Der gebürtige Prager Petr Oukropec, Jahrgang 1975, hat vor 18 Jahren die Filmproduktionsfirma "Negativ s.r.o.", eine der führenden Filmproduktionsfirmen in Tschechien, gegründet. Der Kinderfilm
Der blaue Tiger (Modrý tygr, Tschechien, Deutschland, Slowakei 2012) ist seine erste Arbeit als Regisseur.
Herr Oukropec, warum haben Sie sich für ihren ersten Spielfilm die Geschichte vom blauen Tiger ausgesucht?
Ich habe lange nach einer geeigneten Vorlage für einen Kinderfilm gesucht.
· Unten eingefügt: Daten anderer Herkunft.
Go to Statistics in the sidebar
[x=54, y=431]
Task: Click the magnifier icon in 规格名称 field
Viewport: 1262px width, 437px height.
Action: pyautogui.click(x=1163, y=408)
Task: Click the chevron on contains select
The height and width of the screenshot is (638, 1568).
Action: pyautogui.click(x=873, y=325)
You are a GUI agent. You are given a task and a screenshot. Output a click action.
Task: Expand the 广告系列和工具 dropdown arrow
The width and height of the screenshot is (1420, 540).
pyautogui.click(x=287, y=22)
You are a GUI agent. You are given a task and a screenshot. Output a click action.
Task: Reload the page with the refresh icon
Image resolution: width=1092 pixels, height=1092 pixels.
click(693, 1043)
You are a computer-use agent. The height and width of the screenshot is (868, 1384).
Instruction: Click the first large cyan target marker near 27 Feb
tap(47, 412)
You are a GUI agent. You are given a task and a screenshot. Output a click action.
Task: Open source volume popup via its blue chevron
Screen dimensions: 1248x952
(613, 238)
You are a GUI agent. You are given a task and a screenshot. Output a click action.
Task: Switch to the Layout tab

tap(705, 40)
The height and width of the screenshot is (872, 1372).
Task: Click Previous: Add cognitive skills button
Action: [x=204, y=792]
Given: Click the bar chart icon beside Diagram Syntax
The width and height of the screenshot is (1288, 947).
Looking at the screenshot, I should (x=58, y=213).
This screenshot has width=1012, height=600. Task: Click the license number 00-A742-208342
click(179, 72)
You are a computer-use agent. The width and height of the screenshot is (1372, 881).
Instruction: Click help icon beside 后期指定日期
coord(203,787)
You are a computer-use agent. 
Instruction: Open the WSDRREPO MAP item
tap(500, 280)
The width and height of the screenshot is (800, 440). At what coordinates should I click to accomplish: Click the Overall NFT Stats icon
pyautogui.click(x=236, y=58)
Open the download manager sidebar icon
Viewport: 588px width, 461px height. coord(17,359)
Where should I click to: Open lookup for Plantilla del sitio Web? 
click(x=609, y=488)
Ich wollte an die alten Filme der tschechischen Kinderfilmtradition anknüpfen und habe etwas gesucht, was sich in diese Tradition einfügt. Ich bin dann irgendwann über das Buch "Der blaue Tiger" von Tereza Horváthová gestolpert. Die Welt, die durch die Vorstellungskraft der Hauptfiguren entsteht, hat mir gefallen. Die vielen Zeichnungen hatten eine spezielle Atmosphäre und genau die wollte ich auf die Leinwand bringen.
Wie haben Sie diese spezielle Atmosphäre für die Leinwand adaptiert?
Wir hatten sehr schnell konkrete Vorstellungen von der visuellen Umsetzung. Wir wollten die klassische, handgemachte
Animation mit digitalen Post-Produktions-Effekten kombinieren, also verschiedene technische Ebenen miteinander verschmelzen lassen.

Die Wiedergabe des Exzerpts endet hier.